The cost of hydrogen production is almost irrelevant

First, it is important to reverse this relationship. Grey hydrogen must be removed from the market. As quickly as possible. All hydrogen that is already being used today must be sustainable as soon as possible. It is my estimate that only that will last until at least 2035 worldwide.

Only in roughly 15 years will we then be able to produce 'extra' sustainable hydrogen, for markets that do not yet consume any hydrogen today. And even then, it won't be fast. This requires new steam reformers with CO2 storage, or nuclear power stations, wind farms or reservoirs and electrolysers. Each one of them is a huge project that takes an enormous amount of time.

Sustainable hydrogen for people in a hurry

The fastest route to producing serious volumes of sustainable hydrogen today is neither CO2 storage nor electrolysis of surpluses. Anyone who wants to prove today that he is helping the climate with hydrogen must buy green gas certificates. In a volume equal to its hydrogen consumption, plus the energy loss in a grey hydrogen plant. Anyone who opts for electrolysis hydrogen and considers the climate of paramount importance must switch off the electrolyser if there are no storms. Continuous greening of electrolysis with green energy certificates results in pitch-black hydrogen in practice. So, don't.
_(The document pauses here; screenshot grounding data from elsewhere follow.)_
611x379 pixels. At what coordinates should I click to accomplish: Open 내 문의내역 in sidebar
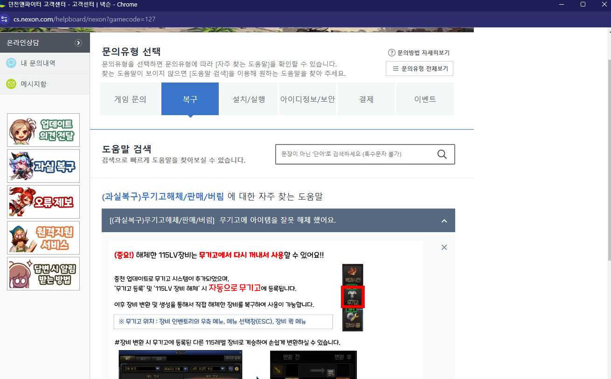click(38, 63)
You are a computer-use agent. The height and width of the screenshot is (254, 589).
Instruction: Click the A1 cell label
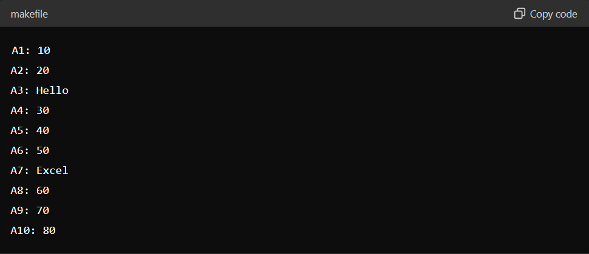click(x=18, y=50)
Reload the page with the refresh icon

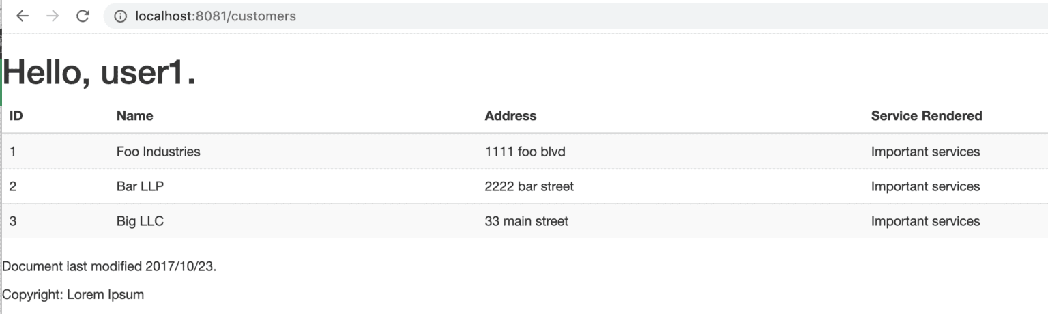[83, 16]
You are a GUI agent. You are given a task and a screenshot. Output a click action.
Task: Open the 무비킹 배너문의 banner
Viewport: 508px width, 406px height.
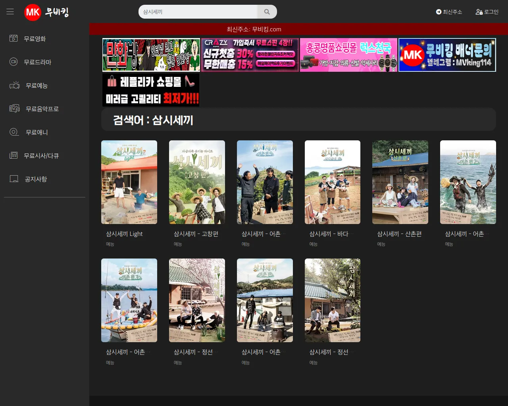(x=447, y=55)
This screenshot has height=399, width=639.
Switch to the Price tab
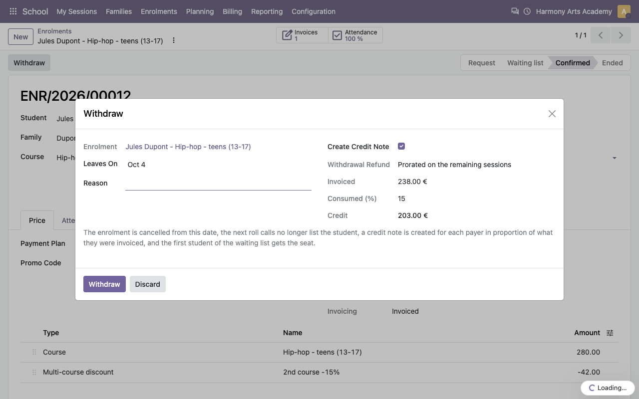point(37,220)
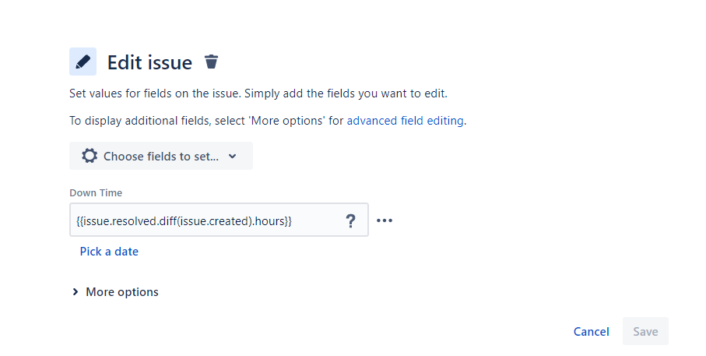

Count on an OPEC for hydrogen?

For those who can muster up to 15 years of patience, the next setback is ready. Do not count yourself rich with a low-cost price for electricity and/or electrolysis. Even if the cost price of hydrogen production would plummet in the long term, for example because France is fully committed to hydrogen from nuclear energy, Saudi Arabia on solar power or Russia on blue hydrogen. Even if some countries produce more hydrogen than they can consume themselves.

All hydrogen that companies or countries can do without goes onto the global market. Scarcity is a certainty on that world market. The market price will soon be decisive for hydrogen, just as it is now for oil. There is also a good chance that an Organization of Hydrogen Exporting Countries will step up to influence the market price in its favour, as OPEC is doing now. A low production price is great for the producer but means virtually nothing for the hydrogen consumer.